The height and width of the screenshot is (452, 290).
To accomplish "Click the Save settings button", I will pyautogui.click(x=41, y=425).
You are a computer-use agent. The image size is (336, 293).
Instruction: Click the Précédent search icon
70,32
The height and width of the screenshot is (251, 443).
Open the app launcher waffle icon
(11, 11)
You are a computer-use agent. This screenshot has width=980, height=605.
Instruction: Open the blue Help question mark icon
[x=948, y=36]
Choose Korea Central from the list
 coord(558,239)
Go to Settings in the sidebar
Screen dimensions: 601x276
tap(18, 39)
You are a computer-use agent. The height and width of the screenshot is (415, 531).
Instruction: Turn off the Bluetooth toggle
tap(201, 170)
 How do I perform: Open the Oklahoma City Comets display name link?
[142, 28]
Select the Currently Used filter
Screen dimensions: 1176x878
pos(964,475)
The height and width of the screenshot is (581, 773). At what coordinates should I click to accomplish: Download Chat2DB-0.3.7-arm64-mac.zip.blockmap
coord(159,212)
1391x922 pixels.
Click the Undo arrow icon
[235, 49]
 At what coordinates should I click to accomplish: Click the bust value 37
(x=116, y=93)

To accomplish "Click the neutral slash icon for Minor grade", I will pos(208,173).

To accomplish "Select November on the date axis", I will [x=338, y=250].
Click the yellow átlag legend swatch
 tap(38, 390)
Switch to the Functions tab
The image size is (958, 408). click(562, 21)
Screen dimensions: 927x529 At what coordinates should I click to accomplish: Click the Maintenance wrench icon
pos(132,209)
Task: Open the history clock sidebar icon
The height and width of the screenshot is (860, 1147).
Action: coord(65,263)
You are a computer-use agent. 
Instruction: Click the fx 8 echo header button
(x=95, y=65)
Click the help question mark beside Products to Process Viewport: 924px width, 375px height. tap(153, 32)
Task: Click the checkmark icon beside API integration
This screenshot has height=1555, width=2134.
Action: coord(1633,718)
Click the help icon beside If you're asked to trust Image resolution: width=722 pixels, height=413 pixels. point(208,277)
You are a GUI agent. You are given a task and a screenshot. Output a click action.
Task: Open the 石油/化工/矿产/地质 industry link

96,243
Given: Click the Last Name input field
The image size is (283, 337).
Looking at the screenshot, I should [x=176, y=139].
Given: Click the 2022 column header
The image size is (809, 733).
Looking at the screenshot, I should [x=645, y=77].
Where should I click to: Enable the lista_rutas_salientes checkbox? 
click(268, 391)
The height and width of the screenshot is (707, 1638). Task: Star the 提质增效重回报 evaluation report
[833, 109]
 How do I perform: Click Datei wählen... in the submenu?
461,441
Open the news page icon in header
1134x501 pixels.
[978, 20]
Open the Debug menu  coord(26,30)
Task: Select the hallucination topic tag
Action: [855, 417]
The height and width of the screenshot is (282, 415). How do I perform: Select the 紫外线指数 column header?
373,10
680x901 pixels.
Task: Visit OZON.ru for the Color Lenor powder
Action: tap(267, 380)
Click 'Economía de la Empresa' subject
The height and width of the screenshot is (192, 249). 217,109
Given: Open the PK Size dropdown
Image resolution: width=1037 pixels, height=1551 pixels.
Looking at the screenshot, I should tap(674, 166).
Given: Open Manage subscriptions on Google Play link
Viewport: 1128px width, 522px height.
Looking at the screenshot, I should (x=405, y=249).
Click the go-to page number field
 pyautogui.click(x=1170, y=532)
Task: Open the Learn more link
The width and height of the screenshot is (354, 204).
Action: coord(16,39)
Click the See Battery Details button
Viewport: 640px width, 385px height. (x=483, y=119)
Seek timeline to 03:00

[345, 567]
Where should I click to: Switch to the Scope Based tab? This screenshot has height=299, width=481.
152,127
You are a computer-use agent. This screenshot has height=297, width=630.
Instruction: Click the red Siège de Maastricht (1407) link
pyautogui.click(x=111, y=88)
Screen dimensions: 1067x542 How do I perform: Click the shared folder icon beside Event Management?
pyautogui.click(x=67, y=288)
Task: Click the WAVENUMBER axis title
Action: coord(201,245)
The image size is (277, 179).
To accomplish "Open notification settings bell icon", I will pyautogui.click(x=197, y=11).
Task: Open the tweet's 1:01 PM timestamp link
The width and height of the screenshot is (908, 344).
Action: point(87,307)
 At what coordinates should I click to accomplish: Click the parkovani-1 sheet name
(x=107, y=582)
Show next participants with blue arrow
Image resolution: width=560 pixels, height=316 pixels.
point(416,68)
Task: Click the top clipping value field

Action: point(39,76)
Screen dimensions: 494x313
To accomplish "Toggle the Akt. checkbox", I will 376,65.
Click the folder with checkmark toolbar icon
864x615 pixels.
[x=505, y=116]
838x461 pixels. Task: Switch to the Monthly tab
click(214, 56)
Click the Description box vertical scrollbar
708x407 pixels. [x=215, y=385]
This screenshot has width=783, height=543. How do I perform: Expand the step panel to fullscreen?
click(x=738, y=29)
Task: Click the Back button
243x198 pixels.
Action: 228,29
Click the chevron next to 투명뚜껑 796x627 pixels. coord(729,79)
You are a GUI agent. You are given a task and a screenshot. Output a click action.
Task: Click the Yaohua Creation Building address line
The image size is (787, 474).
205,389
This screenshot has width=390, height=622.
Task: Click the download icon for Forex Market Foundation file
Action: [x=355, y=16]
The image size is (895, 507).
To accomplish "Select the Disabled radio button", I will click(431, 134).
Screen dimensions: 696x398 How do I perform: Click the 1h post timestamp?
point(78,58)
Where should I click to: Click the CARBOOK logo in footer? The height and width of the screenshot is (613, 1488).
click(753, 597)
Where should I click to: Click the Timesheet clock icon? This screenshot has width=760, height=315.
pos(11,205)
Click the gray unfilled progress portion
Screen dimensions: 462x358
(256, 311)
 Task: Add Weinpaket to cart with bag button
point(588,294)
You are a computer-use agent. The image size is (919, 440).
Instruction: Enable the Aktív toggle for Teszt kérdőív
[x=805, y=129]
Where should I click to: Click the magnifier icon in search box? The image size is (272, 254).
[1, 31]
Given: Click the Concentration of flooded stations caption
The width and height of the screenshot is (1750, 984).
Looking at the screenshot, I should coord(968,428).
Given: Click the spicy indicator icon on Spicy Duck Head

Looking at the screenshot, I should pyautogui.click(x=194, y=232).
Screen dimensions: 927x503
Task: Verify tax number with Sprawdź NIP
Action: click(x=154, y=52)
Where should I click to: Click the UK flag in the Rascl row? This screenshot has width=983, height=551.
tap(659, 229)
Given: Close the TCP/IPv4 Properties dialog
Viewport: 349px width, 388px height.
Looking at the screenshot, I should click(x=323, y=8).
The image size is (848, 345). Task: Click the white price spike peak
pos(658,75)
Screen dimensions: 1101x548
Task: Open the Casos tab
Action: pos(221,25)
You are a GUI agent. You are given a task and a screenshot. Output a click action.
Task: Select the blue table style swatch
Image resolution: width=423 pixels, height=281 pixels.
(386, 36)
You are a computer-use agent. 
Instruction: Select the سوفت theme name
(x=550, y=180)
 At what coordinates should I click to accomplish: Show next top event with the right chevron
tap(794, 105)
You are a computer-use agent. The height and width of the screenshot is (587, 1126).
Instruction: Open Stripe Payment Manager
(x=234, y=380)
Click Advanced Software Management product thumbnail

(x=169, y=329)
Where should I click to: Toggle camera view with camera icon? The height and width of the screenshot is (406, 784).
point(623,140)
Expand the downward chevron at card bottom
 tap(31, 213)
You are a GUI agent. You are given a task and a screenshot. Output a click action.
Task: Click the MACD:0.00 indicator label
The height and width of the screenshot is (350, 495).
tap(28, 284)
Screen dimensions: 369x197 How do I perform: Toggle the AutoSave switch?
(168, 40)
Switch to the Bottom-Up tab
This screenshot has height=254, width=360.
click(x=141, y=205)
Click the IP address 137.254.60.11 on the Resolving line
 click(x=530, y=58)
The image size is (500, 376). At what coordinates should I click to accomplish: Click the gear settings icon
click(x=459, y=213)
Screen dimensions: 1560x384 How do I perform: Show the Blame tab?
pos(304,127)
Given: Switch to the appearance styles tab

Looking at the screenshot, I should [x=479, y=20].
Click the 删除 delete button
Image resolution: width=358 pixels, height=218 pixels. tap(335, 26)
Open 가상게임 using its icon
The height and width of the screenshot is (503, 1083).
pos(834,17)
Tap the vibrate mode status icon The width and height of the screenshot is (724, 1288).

┄┄┄┄┄┄┄┄┄┄┄┄┄┄┄┄┄┄┄┄

Pick out every line above that holds the word "checkmark" and copy it.

_PROBLEM SOLUTION_
Task: Click the checkmark icon beside API integration
Click the folder with checkmark toolbar icon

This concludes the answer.